### [WHAT THIS TASK INVOLVES]
In the listing below, find the line with "[combobox] (179, 2536)" and the line with "[Clarins Página Inicial] (84, 90)". Repeat those two lines and all lines between them exactly.

### [DATA LISTING]
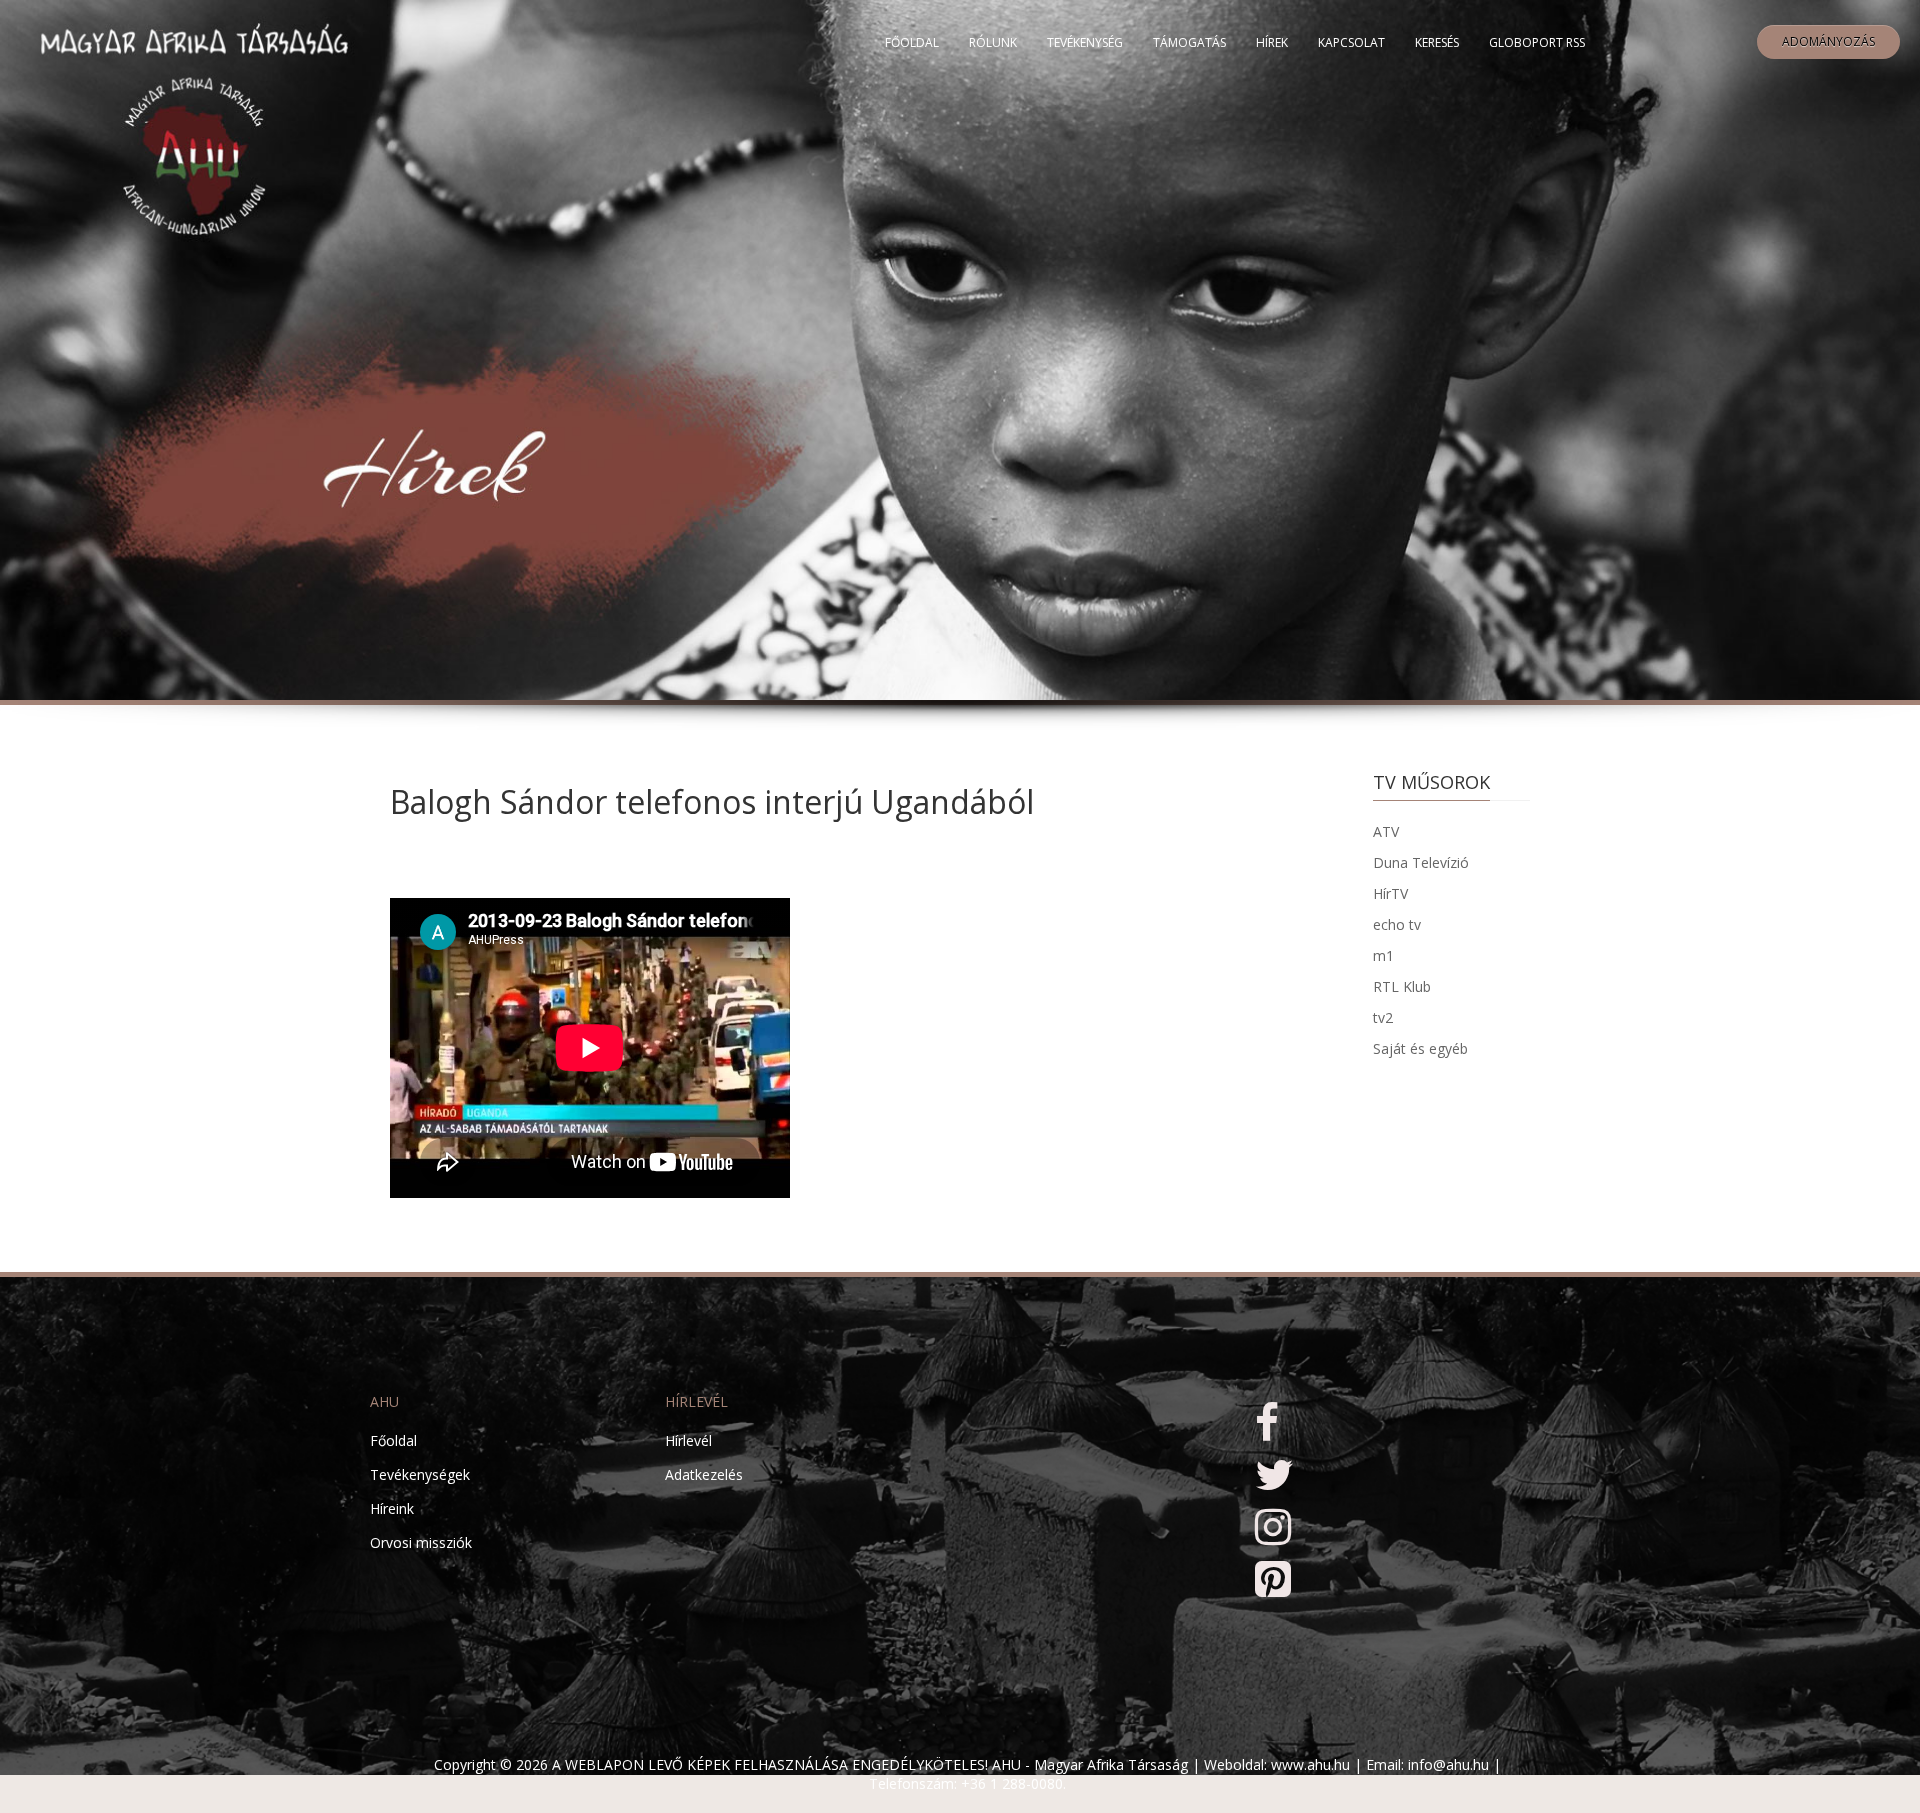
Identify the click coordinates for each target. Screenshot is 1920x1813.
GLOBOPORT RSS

...

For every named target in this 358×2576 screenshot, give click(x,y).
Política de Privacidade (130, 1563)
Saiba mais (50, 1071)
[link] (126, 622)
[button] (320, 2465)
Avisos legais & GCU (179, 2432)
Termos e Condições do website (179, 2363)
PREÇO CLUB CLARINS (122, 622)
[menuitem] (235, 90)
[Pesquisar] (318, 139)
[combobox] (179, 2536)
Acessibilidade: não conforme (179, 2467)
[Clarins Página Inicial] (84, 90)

### [REPLY]
[combobox] (179, 2536)
Acessibilidade: não conforme (179, 2467)
[Clarins Página Inicial] (84, 90)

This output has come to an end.